## TEXT PASSAGE

The anecdote illustrates why IBM invests more than $5 billion annually on technological research. With more than 3,000 people in its dedicated research division and nearly two-thirds of its 300,000 employees overall working in some sort of technical capacity, IBM has a scientific backbone that allows it to create--and lead--new or developing markets.

Few institutions can rival its scope or depth. Five IBM employees have won Nobel Prizes for, among other achievements, the discovery of electron tunneling and the invention of a microscope that captures images of individual atoms. Add to that seven National Medals of Technology, five National Medals of Science and four A.M. Turing Awards. In each of the last 10 years, IBM has received more patents than any other company or individual in the world.

IBM creations include the programming language Fortran, the magnetic disk drive, superconductivity and the Data Encryption Standard--not to mention the Schoolmaster in 1928, the first public address system.

Big Blue's historic achievements have grown out of its culture as a quasiuniversity, complete with its own system of recognition. The company acknowledges every employee's third patent by elevating him or her to a new plateau. Invitations to become a Master Inventor, Distinguished Engineer or the pinnacle, an IBM Fellow, are coveted.

It is a natural progression for many new recruits from universities, which receive millions of dollars in research funding annually from IBM and serve as a pipeline to future employment both in the United States and abroad. In China, IBM's Beijing labs receive applications from about 1,800 Ph.D. or master's candidates each year. It hires a dozen.

"Companies that have a day-to-day involvement have a higher probability of landing students," said Jim Plummer, dean of the School of Engineering at Stanford University, adding that recruitment is one of the big benefits for IBM in these programs. Hundreds of Stanford Ph.D. graduates have joined the company.

Yet one of the most important reasons behind IBM's success in luring the best and the brightest lies on the business side of its operations, far from the laboratory and other academic settings. Big Blue has intentionally blurred the line where research ends and product development begins, understanding that such versatility appeals to technologists at all levels and inspires better work.

Making it happen
Unlike some of the large corporate labs of previous generations, IBM has devised methods to better capitalize on inventions from its labs and to ensure that research projects target what customers want. Along the way, inventors and researchers take more ownership of their projects, being able to follow them through the commercial process.

## PROBLEM SET
[1] Answer these about the passage on IBM research, one answer per line:
(a) How many people work in IBM's dedicated research division?
(b) How many IBM employees have won Nobel Prizes?
(c) About how many applications from Ph.D. or master's candidates do IBM's Beijing labs receive each year?
[2] Rewrite the passage on IBM research, beginning at the words "Few institutions can" and stopping after "public address system.", with "electron tunneling" swapped for "quantum tunneling".

## DATA EXCERPT
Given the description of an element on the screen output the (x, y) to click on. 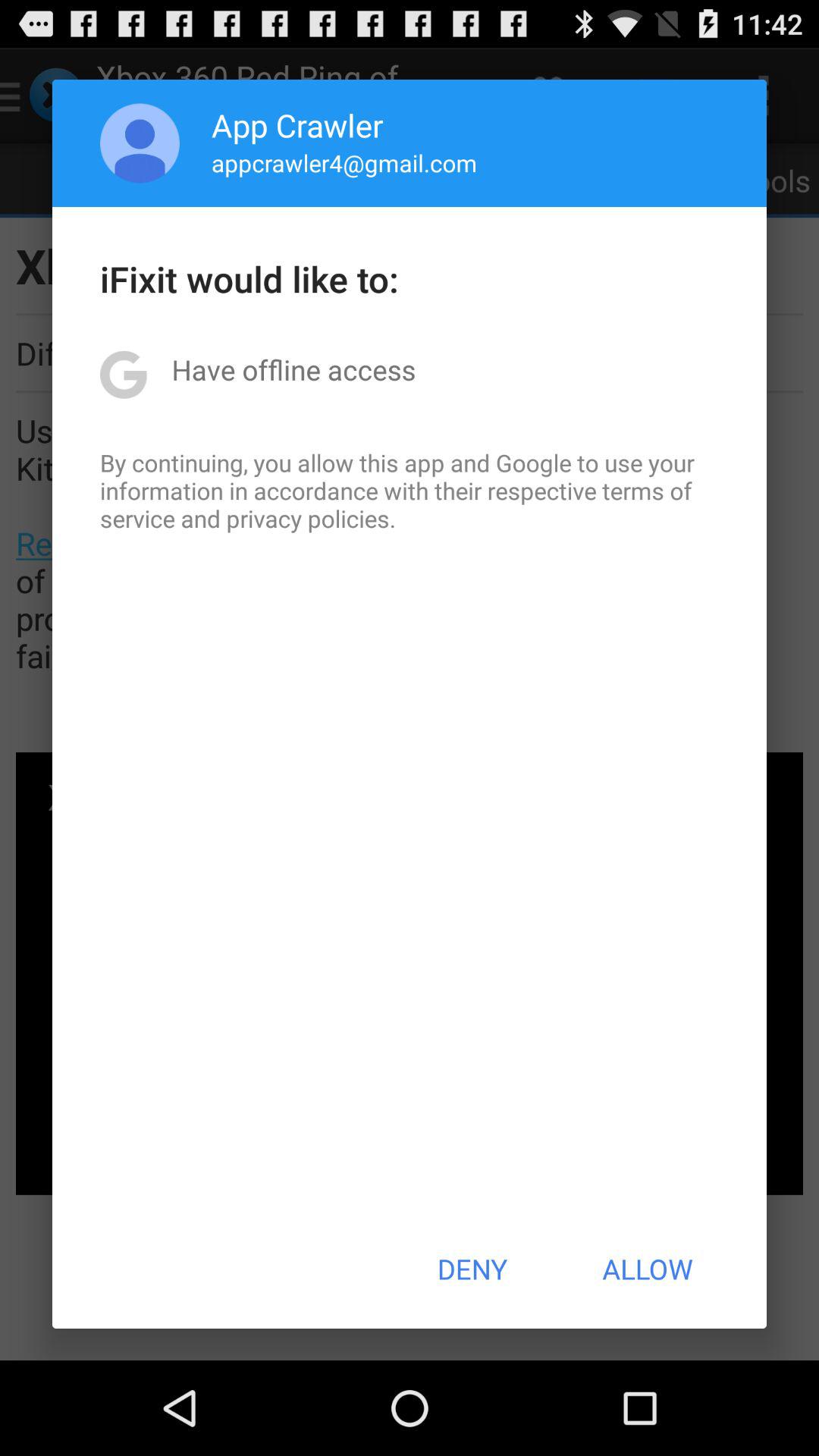
select the icon next to the app crawler (139, 143)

## ANSWERS GIVEN
[1]
(a) More than 3,000
(b) Five
(c) About 1,800

[2]
Few institutions can rival its scope or depth. Five IBM employees have won Nobel Prizes for, among other achievements, the discovery of quantum tunneling and the invention of a microscope that captures images of individual atoms. Add to that seven National Medals of Technology, five National Medals of Science and four A.M. Turing Awards. In each of the last 10 years, IBM has received more patents than any other company or individual in the world.

IBM creations include the programming language Fortran, the magnetic disk drive, superconductivity and the Data Encryption Standard--not to mention the Schoolmaster in 1928, the first public address system.